Under the format originally devised by Altshuler and Kleinman in their Card Player article, the team game would consist of up to 8 members, each team player sitting at a different seat at each of the tables. The number of tables would correspond to the number of players on each of the teams. Determining the result of the duplicate team is simple. The team with the most chips at the end of the event is the winner. Again, a limit stake format was envisioned for the team concept.

==SkillBet poker==
SkillBet.com launched in July 2012. In this version, two players, sitting at two identical tables, are dealt the same poker hand. They both play against the same five computer opponents. If one player wins $10 with a particular hand, but his opponent wins $15 with the same hand in the same situation, then he has been outplayed to the tune of $5 for that hand and owes his opponent $5.

==Duplicate Poker Nation's Cup==
In 2011, the International Federation of Poker (IFP) announced the "Duplicate Poker Nation's Cup." From around the world, 72 players made up 12 national teams played within the isolation of the London Eye pods, ensuring that no information could be shared between tables. Those national teams were USA, UK, France, Spain, Germany, Brazil, Denmark, Japan, Ireland, Holland, Australia, plus a team from Zynga.

== Recognition as a sport - 'Match Poker' ==
In April 2010, IFP secured provisional membership of the International Mind Sports Association (IMSA) at IMSA's annual congress in Dubai.

In the years following the 2011 Duplicate Poker Nation's Cup, the IFP renamed their version of duplicate poker to 'Match Poker'. Their goal then became to "promote poker and its Match Poker™ variation as a skill game and a mind sport". Essentially the same game, the IFP describes Match Poker as "a team sport incorporating regular Texas Hold’em. Albeit typically with a pot-limit pre-flop and no-limit post-flop structure." This team game was conceptually similar to that which was described by Altshuler and Kleinman in their 1993 article in Card Player Magazine.

On October 2, 2017, Match Poker gained recognition as a sport. It now holds Observer Status with the Global Association of International Sports Federations (GAISF). In response to this, the IFP changed its name to the IFMP, to recognise that they are now proponents of the specific version of duplicate poker they call Match Poker.

International Match Poker championships have been run by the IFMP since 2011, with the sport gaining popularity most notably in India via the Match Indian Poker League, launched jointly by the IFMP and Viann Industries Ltd (Raj Kundra's company).

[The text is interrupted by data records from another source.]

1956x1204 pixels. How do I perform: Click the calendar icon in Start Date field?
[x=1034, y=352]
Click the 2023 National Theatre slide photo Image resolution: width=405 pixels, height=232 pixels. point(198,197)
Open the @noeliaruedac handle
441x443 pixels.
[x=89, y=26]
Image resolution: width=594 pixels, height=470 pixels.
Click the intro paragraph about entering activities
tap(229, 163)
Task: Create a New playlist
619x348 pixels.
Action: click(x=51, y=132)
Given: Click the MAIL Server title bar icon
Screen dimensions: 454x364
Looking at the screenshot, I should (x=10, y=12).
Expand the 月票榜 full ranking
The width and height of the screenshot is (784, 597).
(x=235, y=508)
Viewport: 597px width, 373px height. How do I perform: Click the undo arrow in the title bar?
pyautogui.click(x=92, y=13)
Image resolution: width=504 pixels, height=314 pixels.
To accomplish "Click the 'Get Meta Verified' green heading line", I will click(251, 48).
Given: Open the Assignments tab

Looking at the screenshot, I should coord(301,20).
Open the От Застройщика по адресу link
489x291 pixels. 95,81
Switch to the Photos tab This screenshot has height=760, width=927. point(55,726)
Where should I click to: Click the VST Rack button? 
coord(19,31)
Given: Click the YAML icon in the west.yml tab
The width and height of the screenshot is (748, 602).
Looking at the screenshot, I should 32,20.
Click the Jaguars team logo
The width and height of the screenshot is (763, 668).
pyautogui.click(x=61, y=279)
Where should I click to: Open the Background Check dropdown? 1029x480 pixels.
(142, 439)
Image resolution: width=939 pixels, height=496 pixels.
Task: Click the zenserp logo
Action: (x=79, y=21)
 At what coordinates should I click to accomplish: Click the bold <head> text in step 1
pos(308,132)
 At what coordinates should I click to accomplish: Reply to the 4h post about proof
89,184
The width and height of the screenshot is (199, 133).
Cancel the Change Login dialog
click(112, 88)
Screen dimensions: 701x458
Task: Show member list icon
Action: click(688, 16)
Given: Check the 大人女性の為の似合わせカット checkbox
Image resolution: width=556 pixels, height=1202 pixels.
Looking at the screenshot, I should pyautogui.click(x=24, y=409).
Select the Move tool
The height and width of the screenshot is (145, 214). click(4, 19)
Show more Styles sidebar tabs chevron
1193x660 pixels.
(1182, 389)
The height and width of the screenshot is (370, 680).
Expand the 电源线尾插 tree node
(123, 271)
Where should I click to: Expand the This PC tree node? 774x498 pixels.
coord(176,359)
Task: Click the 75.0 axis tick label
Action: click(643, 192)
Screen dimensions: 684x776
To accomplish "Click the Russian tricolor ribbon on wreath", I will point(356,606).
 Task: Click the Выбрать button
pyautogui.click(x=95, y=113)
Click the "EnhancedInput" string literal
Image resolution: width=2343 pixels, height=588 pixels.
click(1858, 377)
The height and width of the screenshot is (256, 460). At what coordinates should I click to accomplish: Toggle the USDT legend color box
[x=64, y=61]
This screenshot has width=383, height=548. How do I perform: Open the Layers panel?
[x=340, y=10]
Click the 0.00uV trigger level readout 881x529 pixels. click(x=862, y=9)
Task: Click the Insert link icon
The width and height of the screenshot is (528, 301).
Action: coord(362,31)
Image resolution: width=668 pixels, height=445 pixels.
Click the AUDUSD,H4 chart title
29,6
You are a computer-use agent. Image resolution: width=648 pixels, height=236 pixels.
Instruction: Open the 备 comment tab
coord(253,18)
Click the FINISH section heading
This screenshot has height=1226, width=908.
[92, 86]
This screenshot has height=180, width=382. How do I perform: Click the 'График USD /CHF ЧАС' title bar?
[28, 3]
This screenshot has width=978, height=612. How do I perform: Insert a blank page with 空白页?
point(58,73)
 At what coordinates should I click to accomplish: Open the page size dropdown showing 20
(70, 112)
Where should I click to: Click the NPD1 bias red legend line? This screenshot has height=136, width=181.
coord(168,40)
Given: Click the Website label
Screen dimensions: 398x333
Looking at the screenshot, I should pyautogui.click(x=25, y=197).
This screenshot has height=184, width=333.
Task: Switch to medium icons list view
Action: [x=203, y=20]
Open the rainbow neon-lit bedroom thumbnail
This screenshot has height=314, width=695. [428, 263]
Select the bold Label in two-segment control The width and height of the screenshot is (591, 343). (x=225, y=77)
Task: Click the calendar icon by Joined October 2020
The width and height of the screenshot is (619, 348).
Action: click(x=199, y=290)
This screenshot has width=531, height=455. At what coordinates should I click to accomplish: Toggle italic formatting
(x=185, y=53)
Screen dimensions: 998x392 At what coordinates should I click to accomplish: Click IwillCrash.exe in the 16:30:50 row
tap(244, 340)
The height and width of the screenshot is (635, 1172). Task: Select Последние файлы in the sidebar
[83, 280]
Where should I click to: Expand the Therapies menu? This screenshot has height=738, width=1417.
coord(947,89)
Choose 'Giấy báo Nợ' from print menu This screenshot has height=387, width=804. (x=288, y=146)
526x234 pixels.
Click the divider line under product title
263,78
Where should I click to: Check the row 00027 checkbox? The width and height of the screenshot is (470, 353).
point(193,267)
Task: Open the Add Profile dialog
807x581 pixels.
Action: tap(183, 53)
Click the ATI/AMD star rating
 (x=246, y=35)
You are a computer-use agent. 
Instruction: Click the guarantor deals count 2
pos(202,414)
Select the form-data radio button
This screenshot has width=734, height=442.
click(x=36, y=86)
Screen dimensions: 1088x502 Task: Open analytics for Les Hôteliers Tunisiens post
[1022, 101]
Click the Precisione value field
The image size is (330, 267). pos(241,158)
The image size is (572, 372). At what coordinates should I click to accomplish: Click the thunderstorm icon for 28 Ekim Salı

Under the authority of the IFMP, a team in Australia is now developing a mobile application called MATCHPOKER Online. The app will allow people to play duplicate poker (in the form of Match Poker) against players around the world on their personal devices. The app is expected to launch in beta phase in late 2020.

== AI Poker ==
Duplicate poker has been used when testing the artificial intelligence poker programs Polaris (poker bot), Claudico and Libratus. These programs play heads-up Texas Hold'em. Each hand was played twice, with the AI getting each set of cards once, against a different human opponent.